[What you need to do] Extend the commentary on free speech, hate speech and Section 31 of the Broadcasting Act, picking up right after its final sentence.

[Extract]
::::::::::

Balancing the right to free speech with the imperative to confront hate speech is a huge challenge. It is less of an issue in uno-duce-una-voce autocracies or countries where a tradition of violent transition is established, if not revered, in the national mythology. In this country, for many years, conflicting interests faced off over Section 31 of the Broadcasting Act, which precluded broadcasters from interviewing representatives of terrorists.
That law, lest the car-bombers-as-civil-rights-workers revisionists suggest otherwise, prevented the broadcasting of “any matter that could be calculated to promote the aims or activities of any organisation which engages in, promotes, encourages, or advocates the attaining of any particular objectives by violent means”. Participatory democracy, so long a dream for the great majority of people in this country, was encouraged and defended.

::::::::::

[Source material]
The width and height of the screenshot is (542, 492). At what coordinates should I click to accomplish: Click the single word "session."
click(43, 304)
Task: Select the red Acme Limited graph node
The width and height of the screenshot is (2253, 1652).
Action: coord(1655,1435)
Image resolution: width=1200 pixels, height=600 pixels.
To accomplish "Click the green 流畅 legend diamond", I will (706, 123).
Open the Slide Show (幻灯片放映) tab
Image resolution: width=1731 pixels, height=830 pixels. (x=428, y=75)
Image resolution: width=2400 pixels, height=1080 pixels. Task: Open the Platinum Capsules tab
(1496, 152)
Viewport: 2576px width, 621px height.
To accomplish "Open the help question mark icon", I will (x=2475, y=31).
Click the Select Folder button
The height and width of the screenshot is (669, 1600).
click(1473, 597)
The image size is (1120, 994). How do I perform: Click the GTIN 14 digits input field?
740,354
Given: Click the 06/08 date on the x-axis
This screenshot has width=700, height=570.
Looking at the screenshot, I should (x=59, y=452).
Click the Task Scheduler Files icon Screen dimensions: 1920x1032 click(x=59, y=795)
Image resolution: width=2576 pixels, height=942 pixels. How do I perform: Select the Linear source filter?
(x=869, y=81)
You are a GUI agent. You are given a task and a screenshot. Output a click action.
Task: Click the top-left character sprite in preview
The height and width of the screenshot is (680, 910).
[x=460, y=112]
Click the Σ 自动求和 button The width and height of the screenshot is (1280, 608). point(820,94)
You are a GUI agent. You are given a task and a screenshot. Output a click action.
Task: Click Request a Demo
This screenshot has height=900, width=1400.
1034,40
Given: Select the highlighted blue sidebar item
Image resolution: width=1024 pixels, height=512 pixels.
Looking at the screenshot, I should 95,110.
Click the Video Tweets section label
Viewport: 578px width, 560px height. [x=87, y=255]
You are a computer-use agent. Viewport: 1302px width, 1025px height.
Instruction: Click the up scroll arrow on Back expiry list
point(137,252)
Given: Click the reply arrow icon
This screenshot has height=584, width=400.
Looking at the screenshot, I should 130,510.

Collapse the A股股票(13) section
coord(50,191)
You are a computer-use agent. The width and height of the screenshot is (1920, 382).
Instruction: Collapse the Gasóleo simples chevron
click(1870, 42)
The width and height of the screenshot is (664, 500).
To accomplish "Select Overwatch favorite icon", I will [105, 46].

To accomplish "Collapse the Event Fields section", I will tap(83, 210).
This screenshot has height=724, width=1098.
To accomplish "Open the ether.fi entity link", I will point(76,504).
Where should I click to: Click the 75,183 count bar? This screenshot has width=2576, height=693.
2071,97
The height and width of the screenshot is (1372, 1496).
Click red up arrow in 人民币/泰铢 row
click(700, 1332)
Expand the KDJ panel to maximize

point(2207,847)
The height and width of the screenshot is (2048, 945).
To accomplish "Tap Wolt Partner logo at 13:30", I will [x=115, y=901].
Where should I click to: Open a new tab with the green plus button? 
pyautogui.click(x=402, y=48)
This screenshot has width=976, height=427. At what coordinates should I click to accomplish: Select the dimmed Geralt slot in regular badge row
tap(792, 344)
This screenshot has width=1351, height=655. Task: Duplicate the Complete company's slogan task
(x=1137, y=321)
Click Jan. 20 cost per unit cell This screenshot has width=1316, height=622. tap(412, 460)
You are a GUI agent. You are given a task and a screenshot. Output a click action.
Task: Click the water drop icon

::::::::::

[Expected answer]
The issue is gathering urgency, as right-wing agitators use fear and hate to advance their ambitions. How could it not, when the president of America can say that, after a white supremacist rally in Charlottesville where a woman was murdered: “I think there is blame on both sides... but you also had people that were very fine people on both sides.” That must encourage the “lone wolves” who find affirmation on the dark web.
It has been suggested that the Christchurch killer, Brendon Tarrant, who murdered 50 people at prayer last Friday, was motivated by material found online, which, if published by traditional media, would provoke outrage. Tarrant joins a sorry but toxic list that includes Norwegian Anders Behring Breivik, who killed nearly 80 people in July 2011. Oklahoma bomber Timothy McVeigh killed at least 168 people in April 1995.
He was executed in 2001. That blood-letting continued when, in June, 2015, Dylann Roof murdered nine people during a prayer service in South Carolina. White supremacists have their equivalents in other cultures. Abu Hamza, the infamous Finsbury Park imam, who preached militant Islamism, was jailed for inciting violence and racial hatred. He was extradited to the US, where he is in jail without the possibility of parole.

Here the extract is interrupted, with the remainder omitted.